Citation. 406 U.S. 205, 92 S.Ct. 1526, 32 L.Ed.2d 15 (1972).

Brief Fact Summary.

Plaintiffs challenged convictions under Wisconsin compulsory school attendance law, arguing it violated the Free Exercise Clause of the First Amendment.

Synopsis of Rule of Law.

Laws which impermissibly interfere with true religious beliefs are unconstitutional under the Free Exercise Clause of the First Amendment provided the public interest in enforcing the law is not otherwise burdened.

Facts.

Plaintiffs were members of the Amish religious sect and residents of the state of Wisconsin.

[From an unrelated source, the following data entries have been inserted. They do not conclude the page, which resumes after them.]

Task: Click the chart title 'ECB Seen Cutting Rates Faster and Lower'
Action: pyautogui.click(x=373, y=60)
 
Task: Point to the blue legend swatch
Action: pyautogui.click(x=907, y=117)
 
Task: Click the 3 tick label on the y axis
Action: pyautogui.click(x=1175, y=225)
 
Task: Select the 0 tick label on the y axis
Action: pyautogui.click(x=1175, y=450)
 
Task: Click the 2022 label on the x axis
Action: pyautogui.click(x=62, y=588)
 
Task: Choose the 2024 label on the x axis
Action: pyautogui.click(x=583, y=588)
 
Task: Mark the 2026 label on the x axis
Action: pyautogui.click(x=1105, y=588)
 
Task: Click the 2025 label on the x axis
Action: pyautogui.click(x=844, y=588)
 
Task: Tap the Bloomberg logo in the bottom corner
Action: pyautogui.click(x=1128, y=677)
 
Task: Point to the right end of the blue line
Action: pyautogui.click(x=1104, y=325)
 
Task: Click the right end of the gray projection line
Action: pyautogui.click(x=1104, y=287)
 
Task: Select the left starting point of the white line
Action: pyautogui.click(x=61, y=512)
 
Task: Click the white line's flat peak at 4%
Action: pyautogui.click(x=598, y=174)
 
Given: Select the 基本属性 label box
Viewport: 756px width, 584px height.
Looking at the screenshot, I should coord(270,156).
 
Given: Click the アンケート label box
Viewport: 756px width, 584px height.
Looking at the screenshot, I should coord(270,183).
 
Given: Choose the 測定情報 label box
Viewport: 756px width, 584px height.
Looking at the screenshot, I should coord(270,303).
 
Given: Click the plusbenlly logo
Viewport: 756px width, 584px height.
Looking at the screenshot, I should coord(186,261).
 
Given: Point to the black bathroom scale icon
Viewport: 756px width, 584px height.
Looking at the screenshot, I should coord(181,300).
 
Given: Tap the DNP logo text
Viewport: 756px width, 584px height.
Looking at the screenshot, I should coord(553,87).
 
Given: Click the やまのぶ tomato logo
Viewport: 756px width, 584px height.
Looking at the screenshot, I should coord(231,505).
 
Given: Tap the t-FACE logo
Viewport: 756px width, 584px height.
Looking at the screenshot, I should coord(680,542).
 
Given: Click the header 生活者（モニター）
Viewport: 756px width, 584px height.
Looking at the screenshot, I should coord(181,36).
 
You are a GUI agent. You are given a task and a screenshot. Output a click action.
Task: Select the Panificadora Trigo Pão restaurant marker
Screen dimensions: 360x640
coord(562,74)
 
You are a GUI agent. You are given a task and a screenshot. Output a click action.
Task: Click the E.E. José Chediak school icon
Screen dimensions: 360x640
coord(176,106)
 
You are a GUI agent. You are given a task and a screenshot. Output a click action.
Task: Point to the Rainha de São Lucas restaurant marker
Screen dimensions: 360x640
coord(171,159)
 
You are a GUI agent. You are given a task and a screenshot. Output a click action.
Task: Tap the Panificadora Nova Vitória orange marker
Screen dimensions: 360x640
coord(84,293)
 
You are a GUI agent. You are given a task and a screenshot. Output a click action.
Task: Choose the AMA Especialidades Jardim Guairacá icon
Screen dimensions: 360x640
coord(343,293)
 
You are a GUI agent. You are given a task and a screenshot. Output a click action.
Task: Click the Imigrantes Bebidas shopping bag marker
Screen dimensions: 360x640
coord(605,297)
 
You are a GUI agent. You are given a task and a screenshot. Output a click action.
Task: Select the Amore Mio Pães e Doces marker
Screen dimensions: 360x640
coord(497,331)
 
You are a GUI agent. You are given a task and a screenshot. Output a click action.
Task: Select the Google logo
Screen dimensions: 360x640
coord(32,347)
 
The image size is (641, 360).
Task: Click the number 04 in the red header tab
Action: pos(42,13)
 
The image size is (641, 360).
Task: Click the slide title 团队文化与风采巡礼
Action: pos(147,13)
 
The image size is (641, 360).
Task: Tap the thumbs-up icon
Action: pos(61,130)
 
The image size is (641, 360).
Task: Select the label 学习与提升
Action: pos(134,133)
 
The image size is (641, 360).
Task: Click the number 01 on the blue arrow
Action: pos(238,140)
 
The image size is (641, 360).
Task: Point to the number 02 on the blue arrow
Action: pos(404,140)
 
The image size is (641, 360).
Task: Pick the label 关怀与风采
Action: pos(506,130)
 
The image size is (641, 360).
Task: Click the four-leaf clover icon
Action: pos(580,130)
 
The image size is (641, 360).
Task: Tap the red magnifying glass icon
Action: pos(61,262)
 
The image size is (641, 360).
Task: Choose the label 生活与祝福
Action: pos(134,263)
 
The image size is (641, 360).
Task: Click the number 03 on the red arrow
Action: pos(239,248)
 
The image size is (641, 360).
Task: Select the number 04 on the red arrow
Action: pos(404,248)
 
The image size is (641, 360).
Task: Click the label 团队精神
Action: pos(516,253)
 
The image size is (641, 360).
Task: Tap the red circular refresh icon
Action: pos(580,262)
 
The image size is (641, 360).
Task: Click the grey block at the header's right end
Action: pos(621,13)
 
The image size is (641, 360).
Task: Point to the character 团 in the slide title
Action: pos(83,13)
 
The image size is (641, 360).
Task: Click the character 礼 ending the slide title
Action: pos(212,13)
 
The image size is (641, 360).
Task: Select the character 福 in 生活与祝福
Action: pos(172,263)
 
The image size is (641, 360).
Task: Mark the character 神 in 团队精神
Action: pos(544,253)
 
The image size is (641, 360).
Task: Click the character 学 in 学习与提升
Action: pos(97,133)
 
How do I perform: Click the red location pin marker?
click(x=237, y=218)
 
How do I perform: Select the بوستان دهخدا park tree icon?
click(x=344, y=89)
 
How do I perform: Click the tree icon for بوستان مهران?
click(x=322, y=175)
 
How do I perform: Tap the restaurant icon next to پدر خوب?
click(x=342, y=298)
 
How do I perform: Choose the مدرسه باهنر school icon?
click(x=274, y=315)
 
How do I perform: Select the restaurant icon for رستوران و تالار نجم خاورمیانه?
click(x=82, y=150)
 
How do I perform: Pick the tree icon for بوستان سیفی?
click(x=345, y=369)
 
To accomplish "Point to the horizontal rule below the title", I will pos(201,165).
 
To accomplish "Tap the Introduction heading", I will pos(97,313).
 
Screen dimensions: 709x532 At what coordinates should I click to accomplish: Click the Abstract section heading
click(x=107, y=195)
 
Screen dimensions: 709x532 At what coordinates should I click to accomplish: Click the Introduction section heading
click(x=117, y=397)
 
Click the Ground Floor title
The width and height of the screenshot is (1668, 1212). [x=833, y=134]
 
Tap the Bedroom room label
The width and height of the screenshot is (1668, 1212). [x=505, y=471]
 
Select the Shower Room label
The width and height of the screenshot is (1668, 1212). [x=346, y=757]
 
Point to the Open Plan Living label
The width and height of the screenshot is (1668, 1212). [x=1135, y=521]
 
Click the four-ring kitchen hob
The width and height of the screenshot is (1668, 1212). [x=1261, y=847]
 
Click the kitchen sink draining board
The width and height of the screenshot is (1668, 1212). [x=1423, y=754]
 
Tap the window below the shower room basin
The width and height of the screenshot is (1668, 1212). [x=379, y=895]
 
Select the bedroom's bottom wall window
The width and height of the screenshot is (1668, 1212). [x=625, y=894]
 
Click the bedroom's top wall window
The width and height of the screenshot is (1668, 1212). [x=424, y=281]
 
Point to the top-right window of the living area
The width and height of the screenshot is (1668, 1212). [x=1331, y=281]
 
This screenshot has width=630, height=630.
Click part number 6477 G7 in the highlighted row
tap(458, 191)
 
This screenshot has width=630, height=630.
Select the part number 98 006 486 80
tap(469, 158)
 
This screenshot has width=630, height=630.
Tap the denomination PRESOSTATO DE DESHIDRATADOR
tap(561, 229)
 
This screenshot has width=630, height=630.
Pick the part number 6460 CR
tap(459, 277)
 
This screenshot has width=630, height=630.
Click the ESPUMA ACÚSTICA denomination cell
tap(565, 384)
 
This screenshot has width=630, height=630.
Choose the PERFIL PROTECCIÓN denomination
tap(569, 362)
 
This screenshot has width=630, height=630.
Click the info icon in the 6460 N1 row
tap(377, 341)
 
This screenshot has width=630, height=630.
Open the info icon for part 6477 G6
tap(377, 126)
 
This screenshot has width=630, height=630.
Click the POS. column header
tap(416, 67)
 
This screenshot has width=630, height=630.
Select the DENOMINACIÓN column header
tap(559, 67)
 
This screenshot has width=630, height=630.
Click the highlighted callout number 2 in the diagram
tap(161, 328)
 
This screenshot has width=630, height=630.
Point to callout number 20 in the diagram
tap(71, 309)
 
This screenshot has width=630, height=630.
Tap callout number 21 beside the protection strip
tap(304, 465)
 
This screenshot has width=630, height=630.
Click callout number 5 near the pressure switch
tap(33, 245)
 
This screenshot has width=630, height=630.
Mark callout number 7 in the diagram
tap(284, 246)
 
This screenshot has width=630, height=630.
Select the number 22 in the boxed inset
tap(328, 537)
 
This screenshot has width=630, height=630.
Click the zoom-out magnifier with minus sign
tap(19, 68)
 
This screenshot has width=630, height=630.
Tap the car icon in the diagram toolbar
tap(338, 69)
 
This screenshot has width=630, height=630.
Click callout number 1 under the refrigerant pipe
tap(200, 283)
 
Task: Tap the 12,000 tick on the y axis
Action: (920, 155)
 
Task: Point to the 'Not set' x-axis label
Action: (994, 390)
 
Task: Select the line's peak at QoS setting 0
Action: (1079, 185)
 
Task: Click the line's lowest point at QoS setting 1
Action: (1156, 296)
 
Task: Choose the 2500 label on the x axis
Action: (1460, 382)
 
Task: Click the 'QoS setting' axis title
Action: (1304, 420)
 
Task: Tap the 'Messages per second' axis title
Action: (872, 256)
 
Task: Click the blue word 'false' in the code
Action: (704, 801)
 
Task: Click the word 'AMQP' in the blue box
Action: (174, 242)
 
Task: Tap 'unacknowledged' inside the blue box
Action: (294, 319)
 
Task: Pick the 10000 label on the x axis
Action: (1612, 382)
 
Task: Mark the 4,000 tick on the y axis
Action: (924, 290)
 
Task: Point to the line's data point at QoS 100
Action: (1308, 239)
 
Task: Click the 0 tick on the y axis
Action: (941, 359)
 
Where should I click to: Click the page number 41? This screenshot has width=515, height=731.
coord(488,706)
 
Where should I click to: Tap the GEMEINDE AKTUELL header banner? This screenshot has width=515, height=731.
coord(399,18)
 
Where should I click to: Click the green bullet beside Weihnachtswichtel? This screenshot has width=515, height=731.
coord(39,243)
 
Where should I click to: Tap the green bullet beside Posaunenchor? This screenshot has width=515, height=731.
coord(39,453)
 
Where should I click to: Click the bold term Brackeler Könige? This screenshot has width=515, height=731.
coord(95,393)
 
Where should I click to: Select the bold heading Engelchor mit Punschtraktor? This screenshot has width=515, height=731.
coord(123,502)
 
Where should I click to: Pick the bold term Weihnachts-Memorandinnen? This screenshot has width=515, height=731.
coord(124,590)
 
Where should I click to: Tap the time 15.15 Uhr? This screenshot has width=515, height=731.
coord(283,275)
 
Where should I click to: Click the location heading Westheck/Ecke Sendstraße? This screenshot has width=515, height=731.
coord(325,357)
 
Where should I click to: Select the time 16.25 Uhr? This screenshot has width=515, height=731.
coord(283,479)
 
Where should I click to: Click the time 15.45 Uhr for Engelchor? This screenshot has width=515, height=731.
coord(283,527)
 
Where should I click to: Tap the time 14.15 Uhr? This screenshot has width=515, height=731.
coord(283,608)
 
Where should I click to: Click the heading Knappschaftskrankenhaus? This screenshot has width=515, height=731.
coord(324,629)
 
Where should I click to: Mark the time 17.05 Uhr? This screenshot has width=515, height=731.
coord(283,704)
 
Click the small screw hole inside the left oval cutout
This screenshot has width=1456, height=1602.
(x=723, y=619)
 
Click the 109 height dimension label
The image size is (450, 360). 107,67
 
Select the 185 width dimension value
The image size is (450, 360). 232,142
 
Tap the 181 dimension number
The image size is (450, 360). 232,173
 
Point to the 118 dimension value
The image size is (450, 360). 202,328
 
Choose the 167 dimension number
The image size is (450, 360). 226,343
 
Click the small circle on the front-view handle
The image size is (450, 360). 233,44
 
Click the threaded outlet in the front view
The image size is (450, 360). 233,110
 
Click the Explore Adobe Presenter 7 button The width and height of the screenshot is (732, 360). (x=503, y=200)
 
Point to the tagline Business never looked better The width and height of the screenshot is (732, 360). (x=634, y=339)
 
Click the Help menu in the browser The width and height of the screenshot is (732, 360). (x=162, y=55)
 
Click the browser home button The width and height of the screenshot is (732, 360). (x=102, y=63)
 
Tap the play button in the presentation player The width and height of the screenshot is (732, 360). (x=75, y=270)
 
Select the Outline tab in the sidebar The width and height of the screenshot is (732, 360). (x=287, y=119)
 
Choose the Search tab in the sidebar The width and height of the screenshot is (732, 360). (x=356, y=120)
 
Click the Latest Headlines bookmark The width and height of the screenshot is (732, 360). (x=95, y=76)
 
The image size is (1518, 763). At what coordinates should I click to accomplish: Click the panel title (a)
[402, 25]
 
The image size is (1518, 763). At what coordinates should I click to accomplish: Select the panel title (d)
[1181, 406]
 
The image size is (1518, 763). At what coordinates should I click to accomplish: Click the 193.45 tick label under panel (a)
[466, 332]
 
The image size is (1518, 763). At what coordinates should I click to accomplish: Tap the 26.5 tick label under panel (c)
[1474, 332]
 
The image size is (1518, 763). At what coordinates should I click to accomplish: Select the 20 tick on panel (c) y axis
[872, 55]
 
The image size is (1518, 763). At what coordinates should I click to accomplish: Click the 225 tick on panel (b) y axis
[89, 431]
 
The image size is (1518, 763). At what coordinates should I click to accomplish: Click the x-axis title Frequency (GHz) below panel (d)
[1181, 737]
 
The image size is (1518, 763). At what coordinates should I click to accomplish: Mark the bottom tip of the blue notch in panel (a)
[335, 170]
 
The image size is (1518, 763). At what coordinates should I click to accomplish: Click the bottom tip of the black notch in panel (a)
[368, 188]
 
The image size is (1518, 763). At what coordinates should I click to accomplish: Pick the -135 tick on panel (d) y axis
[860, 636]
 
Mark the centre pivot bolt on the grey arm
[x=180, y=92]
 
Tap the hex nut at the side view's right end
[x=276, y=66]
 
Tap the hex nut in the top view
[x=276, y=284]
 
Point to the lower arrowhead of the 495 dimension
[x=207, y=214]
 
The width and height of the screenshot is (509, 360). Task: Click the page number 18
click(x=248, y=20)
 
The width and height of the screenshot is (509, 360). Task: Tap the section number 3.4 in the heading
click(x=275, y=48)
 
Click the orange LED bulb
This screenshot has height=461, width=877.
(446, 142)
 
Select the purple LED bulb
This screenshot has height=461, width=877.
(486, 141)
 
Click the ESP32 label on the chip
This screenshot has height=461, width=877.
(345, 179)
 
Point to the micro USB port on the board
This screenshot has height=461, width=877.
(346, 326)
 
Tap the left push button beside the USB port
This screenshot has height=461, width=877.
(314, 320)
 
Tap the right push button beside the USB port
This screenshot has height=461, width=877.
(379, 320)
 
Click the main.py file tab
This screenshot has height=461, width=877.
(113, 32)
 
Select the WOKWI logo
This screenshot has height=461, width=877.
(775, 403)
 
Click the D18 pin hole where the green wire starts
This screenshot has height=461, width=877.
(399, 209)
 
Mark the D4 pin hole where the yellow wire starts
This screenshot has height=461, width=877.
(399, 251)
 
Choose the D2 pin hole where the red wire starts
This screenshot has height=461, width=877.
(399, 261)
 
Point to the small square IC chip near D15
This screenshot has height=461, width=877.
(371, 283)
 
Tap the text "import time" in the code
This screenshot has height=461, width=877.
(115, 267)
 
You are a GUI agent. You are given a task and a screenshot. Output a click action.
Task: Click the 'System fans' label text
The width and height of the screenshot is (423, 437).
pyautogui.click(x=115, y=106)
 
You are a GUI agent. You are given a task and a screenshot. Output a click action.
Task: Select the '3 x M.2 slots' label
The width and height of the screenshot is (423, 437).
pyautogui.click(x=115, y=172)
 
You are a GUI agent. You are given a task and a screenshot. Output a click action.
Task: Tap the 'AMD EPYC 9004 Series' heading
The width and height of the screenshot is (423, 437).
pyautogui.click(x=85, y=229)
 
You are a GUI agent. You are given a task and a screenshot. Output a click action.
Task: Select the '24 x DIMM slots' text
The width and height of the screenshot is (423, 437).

In Wisconsin, it was required children attend school until age 16. Because of their religious tenets, Plaintiffs refused to send their school-aged children to school. They believed it would expose themselves to censure of their church community as well as endanger their own salvations. Plaintiffs were convicted under the Wisconsin statute. Plaintiffs challenged their convictions, arguing the statute violated the Free Exercise Clause of the First Amendment.

Issue.

Whether members of a religious community can be compelled to attend school under the Free Exercise Clause of the First Amendment.

Held.

No. Members of a religious community cannot be compelled to attend school under the Free Exercise Clause of the First Amendment.

Dissent.

Justice Douglas

The Court’s analysis assumes that the only interests at stake are those of the parents and those of the state. What about the children? The matter should be reversed, so new hearing can be held.

Concurrence.

Justice Stewart

This case in no way involves questions regarding the right of the children of Amish parents to attend public high schools, if they wish to do so. The Court does not distinguish between the interests of the children versus their parents.

Justice White

Cases like this call for delicate balancing. I join the Court because of the sincerity of the Amish religious policy here, which is uncontested.

Discussion.

The unchallenged testimony of acknowledged education and religious history experts demonstrate the state’s requirement of compulsory formal education after eighth grade would gravely endanger if not destroy the free exercise of Plaintiffs’ religious beliefs. As such, Wisconsin’s interest in compelling the school attendance of Amish children is less substantial than children generally.

It is also clear that intrusion by a state into family decisions in the area of religious training would give rise to grave questions of religious freedom, which we need not decide here. Judgement affirmed.